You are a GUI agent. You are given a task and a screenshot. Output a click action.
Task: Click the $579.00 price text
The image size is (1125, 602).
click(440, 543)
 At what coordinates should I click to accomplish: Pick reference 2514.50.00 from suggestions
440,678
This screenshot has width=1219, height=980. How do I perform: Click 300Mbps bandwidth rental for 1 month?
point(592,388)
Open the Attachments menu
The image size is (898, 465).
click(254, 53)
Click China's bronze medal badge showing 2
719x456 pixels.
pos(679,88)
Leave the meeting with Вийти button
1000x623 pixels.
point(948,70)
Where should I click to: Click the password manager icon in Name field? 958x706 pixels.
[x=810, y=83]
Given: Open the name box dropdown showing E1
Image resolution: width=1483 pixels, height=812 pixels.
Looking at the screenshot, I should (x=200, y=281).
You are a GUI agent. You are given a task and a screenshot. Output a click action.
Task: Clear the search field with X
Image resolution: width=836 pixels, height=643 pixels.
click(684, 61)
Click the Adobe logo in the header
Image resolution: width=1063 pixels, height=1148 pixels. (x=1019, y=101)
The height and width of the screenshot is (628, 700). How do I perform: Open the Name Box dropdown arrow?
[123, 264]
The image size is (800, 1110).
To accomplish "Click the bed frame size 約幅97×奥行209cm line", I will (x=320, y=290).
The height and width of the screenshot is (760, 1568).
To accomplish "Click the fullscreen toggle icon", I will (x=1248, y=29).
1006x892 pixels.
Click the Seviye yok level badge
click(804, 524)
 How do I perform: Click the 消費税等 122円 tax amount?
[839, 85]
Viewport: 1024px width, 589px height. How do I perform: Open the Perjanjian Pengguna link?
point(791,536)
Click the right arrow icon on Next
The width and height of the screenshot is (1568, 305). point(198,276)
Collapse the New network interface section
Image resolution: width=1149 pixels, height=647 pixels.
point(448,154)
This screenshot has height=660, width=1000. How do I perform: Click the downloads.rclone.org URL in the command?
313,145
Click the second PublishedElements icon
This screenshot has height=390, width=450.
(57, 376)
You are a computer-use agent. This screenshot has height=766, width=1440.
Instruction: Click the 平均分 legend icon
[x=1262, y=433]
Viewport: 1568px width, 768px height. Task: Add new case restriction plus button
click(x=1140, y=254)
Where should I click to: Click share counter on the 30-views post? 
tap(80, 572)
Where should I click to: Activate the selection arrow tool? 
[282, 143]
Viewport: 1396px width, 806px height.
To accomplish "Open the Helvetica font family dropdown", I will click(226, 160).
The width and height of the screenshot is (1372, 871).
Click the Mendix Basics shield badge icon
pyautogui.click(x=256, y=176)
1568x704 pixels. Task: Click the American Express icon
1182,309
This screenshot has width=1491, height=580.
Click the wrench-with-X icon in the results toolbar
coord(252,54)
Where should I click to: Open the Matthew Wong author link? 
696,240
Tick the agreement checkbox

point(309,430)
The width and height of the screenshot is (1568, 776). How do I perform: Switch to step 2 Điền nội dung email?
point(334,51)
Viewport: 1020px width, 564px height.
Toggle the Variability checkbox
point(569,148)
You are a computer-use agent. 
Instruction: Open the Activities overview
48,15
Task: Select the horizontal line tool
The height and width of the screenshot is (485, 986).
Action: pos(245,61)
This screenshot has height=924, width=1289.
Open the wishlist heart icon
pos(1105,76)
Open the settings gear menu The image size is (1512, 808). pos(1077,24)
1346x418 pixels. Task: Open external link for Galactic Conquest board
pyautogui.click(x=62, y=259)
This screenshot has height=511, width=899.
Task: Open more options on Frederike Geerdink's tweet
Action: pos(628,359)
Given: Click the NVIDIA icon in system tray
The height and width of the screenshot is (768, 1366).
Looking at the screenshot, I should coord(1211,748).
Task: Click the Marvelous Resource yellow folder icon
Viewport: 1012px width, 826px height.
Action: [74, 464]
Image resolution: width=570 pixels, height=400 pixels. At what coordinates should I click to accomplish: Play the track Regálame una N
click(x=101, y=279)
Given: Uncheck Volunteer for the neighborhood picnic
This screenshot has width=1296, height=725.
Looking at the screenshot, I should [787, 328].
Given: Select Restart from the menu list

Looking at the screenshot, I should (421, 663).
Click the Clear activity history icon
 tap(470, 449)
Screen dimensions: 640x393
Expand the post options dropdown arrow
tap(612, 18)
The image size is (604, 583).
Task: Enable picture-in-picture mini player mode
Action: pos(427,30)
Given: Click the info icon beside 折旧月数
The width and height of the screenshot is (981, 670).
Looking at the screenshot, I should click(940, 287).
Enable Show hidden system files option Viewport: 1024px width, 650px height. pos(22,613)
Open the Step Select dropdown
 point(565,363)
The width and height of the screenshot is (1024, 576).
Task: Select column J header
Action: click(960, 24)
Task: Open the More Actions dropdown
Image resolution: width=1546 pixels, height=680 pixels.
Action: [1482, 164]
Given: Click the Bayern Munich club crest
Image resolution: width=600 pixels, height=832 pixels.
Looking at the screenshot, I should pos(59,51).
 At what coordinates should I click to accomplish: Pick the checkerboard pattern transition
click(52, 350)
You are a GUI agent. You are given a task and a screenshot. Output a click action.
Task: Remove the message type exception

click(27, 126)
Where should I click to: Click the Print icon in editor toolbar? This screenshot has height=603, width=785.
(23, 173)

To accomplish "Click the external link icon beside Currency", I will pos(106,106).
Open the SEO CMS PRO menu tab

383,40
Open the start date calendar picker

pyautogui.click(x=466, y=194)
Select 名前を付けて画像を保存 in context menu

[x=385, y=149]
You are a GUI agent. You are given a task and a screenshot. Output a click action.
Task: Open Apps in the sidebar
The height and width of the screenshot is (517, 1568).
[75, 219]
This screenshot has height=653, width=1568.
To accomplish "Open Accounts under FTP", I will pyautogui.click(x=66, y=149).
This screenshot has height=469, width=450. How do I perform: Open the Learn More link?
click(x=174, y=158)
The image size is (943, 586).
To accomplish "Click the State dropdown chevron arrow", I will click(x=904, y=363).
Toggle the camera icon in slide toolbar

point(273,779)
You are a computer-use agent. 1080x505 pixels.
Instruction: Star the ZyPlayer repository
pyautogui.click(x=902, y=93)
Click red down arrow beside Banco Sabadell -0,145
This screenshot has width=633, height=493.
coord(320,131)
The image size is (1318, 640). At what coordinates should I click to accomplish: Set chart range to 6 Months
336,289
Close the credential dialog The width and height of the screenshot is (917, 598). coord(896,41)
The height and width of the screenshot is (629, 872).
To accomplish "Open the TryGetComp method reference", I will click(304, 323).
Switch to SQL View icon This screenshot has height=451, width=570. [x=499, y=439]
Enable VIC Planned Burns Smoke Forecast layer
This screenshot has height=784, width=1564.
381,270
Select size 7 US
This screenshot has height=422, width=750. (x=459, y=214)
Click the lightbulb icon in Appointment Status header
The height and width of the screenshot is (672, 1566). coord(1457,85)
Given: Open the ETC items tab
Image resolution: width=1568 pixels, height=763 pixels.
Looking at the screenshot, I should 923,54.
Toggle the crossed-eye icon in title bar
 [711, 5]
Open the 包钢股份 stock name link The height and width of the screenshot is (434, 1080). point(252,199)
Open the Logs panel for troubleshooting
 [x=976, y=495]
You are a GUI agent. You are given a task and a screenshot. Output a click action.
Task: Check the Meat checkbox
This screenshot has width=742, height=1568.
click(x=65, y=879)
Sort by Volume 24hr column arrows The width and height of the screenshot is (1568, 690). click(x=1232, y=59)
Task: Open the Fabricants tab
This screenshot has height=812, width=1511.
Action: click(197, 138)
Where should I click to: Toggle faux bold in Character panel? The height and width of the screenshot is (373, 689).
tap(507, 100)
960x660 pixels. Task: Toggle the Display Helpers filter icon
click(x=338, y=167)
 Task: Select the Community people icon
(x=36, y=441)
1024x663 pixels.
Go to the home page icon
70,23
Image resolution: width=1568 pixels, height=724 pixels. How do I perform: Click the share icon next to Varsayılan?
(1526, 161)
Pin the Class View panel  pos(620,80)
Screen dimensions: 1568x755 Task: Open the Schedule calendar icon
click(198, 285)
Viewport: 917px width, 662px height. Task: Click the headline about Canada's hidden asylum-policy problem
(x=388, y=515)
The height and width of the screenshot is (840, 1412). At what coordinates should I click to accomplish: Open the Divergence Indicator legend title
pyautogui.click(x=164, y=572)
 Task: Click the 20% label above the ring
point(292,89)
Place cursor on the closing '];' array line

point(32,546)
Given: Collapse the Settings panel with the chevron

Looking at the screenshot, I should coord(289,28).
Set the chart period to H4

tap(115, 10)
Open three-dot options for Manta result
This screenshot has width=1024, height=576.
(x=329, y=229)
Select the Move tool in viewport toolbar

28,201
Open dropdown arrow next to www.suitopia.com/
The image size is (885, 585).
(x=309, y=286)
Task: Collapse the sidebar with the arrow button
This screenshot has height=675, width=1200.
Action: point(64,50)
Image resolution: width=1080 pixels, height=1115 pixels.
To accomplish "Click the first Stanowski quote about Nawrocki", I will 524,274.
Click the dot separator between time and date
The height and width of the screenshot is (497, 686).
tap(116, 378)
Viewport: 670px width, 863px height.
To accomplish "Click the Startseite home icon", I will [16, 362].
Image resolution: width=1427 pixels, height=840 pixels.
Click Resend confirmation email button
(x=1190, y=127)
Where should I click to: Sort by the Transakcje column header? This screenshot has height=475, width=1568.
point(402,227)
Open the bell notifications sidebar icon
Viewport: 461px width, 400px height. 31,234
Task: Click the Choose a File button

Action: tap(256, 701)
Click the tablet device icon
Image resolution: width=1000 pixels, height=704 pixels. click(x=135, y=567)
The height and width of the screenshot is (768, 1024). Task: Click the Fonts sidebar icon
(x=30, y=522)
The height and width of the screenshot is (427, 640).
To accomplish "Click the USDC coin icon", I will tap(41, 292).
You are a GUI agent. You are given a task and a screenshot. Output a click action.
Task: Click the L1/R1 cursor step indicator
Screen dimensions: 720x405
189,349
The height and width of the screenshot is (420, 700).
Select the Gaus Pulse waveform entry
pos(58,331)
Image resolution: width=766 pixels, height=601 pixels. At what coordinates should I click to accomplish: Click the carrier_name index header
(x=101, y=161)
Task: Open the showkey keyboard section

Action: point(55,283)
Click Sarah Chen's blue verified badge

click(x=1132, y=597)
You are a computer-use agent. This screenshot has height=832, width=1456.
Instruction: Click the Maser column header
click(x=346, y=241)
· · · ·
Exercise: Wherever the word "system" occurs in a line of the listing, copy that line.

Exercise answer:
Given: Click the NVIDIA icon in system tray
Enable Show hidden system files option Viewport: 1024px width, 650px height. pos(22,613)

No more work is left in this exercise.